Abstract 2204: High Volume Resuscitation in the Post-Operative Fontan Predicts Non-Favorable CICU Outcome
Introduction: Mortality following the Fontan operation is low in the current era. However, factors contributing to early post-operative morbidity are not clearly understood.
Methods: All patients admitted following a Fontan operation between June 2001 and December 2005 were analyzed in a retrospective fashion. The non-favorable composite outcome group included patients with any one of the following CICU events: >75%ile for mechanical ventilation or pleural drainage time, ECMO, Fontan takedown, or death. A multivariable model was created to compare demographic, anatomic, and physiologic variables among the outcome groups.

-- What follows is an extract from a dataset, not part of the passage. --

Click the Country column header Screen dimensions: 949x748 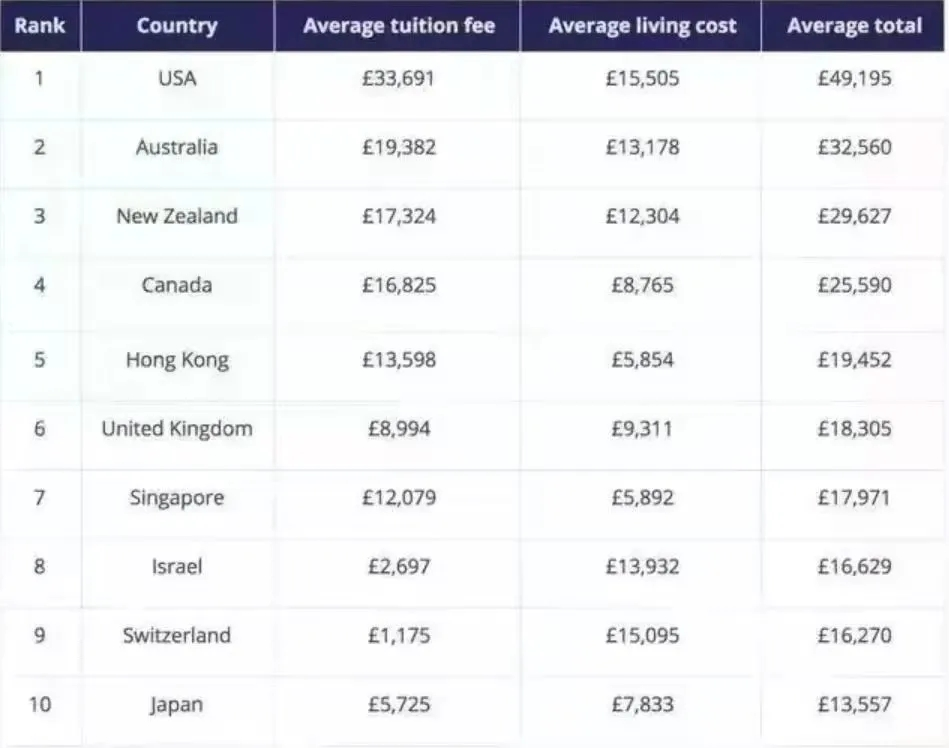click(x=177, y=26)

Results: There were 226 patients in the cohort. Median age and weight were 2.6 yrs (0.4 – 41.5 yrs) and 2.5kg (8.4 – 82 kg) respectively. The most common diagnosis was hypoplastic left heart syndrome (36.9%), and a systemic right AV valve was present in 141 (62.7%). The lateral tunnel fenestrated Fontan was the most common surgery (n= 195, 87.2%), with AV valve plasty (n=20, 8.8%) and PA augmentation (n=19, 8.4%) as secondary interventions. High volume resuscitation, defined as the need for >87.8 ml/kg (>75%ile) of volume expansion on the first post-operative night, was required in 56 patients. The majority (80.1%) of resuscitative fluid was given in the form of 5% albumin. The mean (IQR) time of mechanical ventilation and pleural drainage was 19.8hrs (13.6–28.4 hrs), and 6 days (4–9 days). Extracoporeal membrane oxygenation (ECMO, n=7, 3.1%), takedown (n=2, 0.9%) and death (n=2, 0.9%) were rare. Eighty-nine patients met criteria for the non-favorable outcome group. Univariate risk factors for non-favorable outcome were pre-operative PVR (p=0.016), deep hypothermic circulatory arrest (p=0.046), CPB time (p=0.002), elevated lactate (p<0.018), CICU central venous pressure (p<0.001), common atrial pressure (p=0.019), inotropic score (p<0.001), and high volume resuscitation, (p<0.001). A multivariable model demonstrated high volume resuscitation (OR 3.68, 95% CI 1.74, 7.78) as the only independent risk factor for non-favorable CICU outcome.
Conclusions: High volume resuscitation is an independent risk factor for non-favorable outcome, and may be a surrogate for additional mediators that contribute to short-term results.